[Start of Attachment]

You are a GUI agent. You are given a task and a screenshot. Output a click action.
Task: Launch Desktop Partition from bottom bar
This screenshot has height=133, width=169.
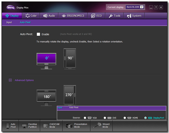(x=29, y=125)
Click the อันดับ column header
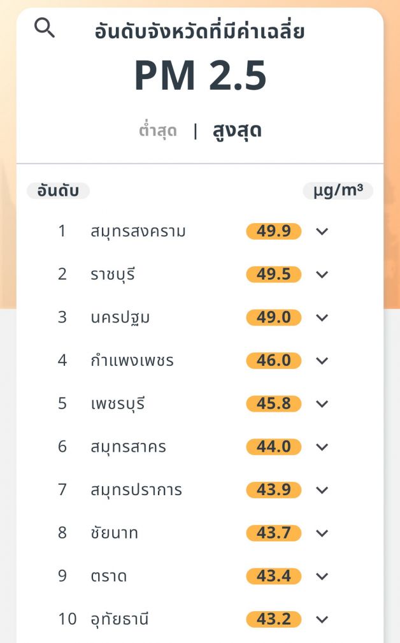The image size is (400, 643). tap(58, 191)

[End of Attachment]

» WHAT YOU HAVE TO DO:
Having located the line with "Task: Launch Desktop", transcribe exactly and only the lines from it to the final line of the material, skipping the pictures.

» RESPONSE TO THIS TASK:
Task: Launch Desktop Partition from bottom bar
This screenshot has height=133, width=169.
(x=29, y=125)
Click the อันดับ column header
The image size is (400, 643). tap(58, 191)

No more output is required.